_Entries on target coordinates_
--------------------------------------------------

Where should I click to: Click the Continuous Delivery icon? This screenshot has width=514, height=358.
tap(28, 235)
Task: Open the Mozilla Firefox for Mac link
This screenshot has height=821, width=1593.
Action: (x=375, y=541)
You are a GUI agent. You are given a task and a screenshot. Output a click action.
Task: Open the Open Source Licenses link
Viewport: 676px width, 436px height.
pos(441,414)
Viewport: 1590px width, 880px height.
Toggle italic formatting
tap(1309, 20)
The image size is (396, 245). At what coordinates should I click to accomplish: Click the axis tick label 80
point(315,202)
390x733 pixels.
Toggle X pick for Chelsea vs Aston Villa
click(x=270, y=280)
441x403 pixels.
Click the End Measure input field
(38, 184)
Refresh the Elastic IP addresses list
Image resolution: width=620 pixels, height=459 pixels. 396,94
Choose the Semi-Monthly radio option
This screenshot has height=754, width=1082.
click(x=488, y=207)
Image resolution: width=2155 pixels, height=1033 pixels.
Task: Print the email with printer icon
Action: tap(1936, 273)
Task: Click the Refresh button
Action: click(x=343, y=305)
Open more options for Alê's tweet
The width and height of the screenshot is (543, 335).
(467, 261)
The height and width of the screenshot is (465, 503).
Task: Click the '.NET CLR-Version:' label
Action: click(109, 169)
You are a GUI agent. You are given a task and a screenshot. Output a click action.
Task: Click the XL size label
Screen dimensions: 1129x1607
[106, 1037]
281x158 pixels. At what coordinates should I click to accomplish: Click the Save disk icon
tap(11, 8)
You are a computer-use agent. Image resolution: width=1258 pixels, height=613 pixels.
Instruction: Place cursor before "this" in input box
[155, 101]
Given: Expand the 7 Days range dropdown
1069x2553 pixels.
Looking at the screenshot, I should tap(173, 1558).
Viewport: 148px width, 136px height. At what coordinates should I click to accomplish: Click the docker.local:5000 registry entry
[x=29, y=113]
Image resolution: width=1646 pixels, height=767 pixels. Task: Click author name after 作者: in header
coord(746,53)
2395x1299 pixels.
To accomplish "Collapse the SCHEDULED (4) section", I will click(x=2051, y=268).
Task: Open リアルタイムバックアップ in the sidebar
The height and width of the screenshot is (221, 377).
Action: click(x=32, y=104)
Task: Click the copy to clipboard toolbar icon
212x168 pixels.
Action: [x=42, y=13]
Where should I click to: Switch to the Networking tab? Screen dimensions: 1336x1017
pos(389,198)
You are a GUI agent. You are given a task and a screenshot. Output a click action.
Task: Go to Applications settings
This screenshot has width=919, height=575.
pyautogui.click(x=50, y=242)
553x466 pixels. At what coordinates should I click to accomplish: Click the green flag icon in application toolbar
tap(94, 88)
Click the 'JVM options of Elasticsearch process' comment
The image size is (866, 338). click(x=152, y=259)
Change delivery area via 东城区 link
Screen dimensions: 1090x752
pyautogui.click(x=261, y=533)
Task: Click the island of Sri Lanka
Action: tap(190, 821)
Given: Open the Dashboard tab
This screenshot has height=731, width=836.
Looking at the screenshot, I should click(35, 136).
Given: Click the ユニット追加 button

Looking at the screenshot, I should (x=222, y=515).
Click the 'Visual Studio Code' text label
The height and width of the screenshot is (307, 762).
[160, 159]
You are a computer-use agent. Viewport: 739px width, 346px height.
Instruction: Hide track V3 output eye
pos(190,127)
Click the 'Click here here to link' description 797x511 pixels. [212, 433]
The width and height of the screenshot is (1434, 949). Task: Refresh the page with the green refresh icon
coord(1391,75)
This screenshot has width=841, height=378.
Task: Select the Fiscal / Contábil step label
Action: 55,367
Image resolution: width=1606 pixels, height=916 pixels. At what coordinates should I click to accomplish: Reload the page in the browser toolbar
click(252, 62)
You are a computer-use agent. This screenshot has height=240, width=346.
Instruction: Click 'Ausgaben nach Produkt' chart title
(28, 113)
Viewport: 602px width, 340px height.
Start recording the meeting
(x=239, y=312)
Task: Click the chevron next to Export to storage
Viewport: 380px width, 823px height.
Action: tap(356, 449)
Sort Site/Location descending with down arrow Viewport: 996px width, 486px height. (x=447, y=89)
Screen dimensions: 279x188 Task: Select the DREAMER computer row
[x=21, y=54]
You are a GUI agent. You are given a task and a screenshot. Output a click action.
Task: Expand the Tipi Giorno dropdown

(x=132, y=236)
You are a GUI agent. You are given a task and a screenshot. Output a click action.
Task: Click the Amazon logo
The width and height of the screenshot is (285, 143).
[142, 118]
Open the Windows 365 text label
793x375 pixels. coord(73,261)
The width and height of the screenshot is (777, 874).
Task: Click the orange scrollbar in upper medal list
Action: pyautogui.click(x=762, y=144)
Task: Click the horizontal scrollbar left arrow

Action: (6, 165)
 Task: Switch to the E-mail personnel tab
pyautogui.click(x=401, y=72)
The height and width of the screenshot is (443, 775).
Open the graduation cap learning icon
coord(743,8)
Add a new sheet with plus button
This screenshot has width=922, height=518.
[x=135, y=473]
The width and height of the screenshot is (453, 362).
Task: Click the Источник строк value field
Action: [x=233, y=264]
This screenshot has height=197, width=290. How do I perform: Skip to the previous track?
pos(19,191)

--------------------------------------------------

_What is required_
Rewrite all of the items with each "Viewport" swapped for "Display area", keeping everything else the same.

_Task answer_
Where should I click to: Click the Continuous Delivery icon? This screenshot has width=514, height=358.
tap(28, 235)
Task: Open the Mozilla Firefox for Mac link
This screenshot has height=821, width=1593.
Action: (x=375, y=541)
You are a GUI agent. You are given a task and a screenshot. Output a click action.
Task: Open the Open Source Licenses link
Display area: 676px width, 436px height.
pos(441,414)
Display area: 1590px width, 880px height.
Toggle italic formatting
tap(1309, 20)
The image size is (396, 245). At what coordinates should I click to accomplish: Click the axis tick label 80
point(315,202)
390x733 pixels.
Toggle X pick for Chelsea vs Aston Villa
click(x=270, y=280)
441x403 pixels.
Click the End Measure input field
(38, 184)
Refresh the Elastic IP addresses list
Image resolution: width=620 pixels, height=459 pixels. 396,94
Choose the Semi-Monthly radio option
This screenshot has height=754, width=1082.
click(x=488, y=207)
Image resolution: width=2155 pixels, height=1033 pixels.
Task: Print the email with printer icon
Action: tap(1936, 273)
Task: Click the Refresh button
Action: click(x=343, y=305)
Open more options for Alê's tweet
The width and height of the screenshot is (543, 335).
(467, 261)
The height and width of the screenshot is (465, 503).
Task: Click the '.NET CLR-Version:' label
Action: click(109, 169)
You are a GUI agent. You are given a task and a screenshot. Output a click action.
Task: Click the XL size label
Screen dimensions: 1129x1607
[106, 1037]
281x158 pixels. At what coordinates should I click to accomplish: Click the Save disk icon
tap(11, 8)
You are a computer-use agent. Image resolution: width=1258 pixels, height=613 pixels.
Instruction: Place cursor before "this" in input box
[155, 101]
Given: Expand the 7 Days range dropdown
1069x2553 pixels.
Looking at the screenshot, I should tap(173, 1558).
Display area: 148px width, 136px height. At what coordinates should I click to accomplish: Click the docker.local:5000 registry entry
[x=29, y=113]
Image resolution: width=1646 pixels, height=767 pixels. Task: Click author name after 作者: in header
coord(746,53)
2395x1299 pixels.
To accomplish "Collapse the SCHEDULED (4) section", I will click(x=2051, y=268).
Task: Open リアルタイムバックアップ in the sidebar
The height and width of the screenshot is (221, 377).
Action: click(x=32, y=104)
Task: Click the copy to clipboard toolbar icon
212x168 pixels.
Action: [x=42, y=13]
Where should I click to: Switch to the Networking tab? Screen dimensions: 1336x1017
pos(389,198)
You are a GUI agent. You are given a task and a screenshot. Output a click action.
Task: Go to Applications settings
This screenshot has width=919, height=575.
pyautogui.click(x=50, y=242)
553x466 pixels. At what coordinates should I click to accomplish: Click the green flag icon in application toolbar
tap(94, 88)
Click the 'JVM options of Elasticsearch process' comment
The image size is (866, 338). click(x=152, y=259)
Change delivery area via 东城区 link
Screen dimensions: 1090x752
pyautogui.click(x=261, y=533)
Task: Click the island of Sri Lanka
Action: tap(190, 821)
Given: Open the Dashboard tab
This screenshot has height=731, width=836.
Looking at the screenshot, I should click(35, 136).
Given: Click the ユニット追加 button

Looking at the screenshot, I should (x=222, y=515).
Click the 'Visual Studio Code' text label
The height and width of the screenshot is (307, 762).
[160, 159]
You are a computer-use agent. Display area: 739px width, 346px height.
Instruction: Hide track V3 output eye
pos(190,127)
Click the 'Click here here to link' description 797x511 pixels. [212, 433]
The width and height of the screenshot is (1434, 949). Task: Refresh the page with the green refresh icon
coord(1391,75)
This screenshot has width=841, height=378.
Task: Select the Fiscal / Contábil step label
Action: 55,367
Image resolution: width=1606 pixels, height=916 pixels. At what coordinates should I click to accomplish: Reload the page in the browser toolbar
click(252, 62)
You are a computer-use agent. This screenshot has height=240, width=346.
Instruction: Click 'Ausgaben nach Produkt' chart title
(28, 113)
Display area: 602px width, 340px height.
Start recording the meeting
(x=239, y=312)
Task: Click the chevron next to Export to storage
Display area: 380px width, 823px height.
Action: tap(356, 449)
Sort Site/Location descending with down arrow Display area: 996px width, 486px height. (x=447, y=89)
Screen dimensions: 279x188 Task: Select the DREAMER computer row
[x=21, y=54]
You are a GUI agent. You are given a task and a screenshot. Output a click action.
Task: Expand the Tipi Giorno dropdown

(x=132, y=236)
You are a GUI agent. You are given a task and a screenshot. Output a click action.
Task: Click the Amazon logo
The width and height of the screenshot is (285, 143).
[142, 118]
Open the Windows 365 text label
793x375 pixels. coord(73,261)
The width and height of the screenshot is (777, 874).
Task: Click the orange scrollbar in upper medal list
Action: pyautogui.click(x=762, y=144)
Task: Click the horizontal scrollbar left arrow

Action: (6, 165)
 Task: Switch to the E-mail personnel tab
pyautogui.click(x=401, y=72)
The height and width of the screenshot is (443, 775).
Open the graduation cap learning icon
coord(743,8)
Add a new sheet with plus button
This screenshot has width=922, height=518.
[x=135, y=473]
The width and height of the screenshot is (453, 362).
Task: Click the Источник строк value field
Action: [x=233, y=264]
This screenshot has height=197, width=290. How do I perform: Skip to the previous track?
pos(19,191)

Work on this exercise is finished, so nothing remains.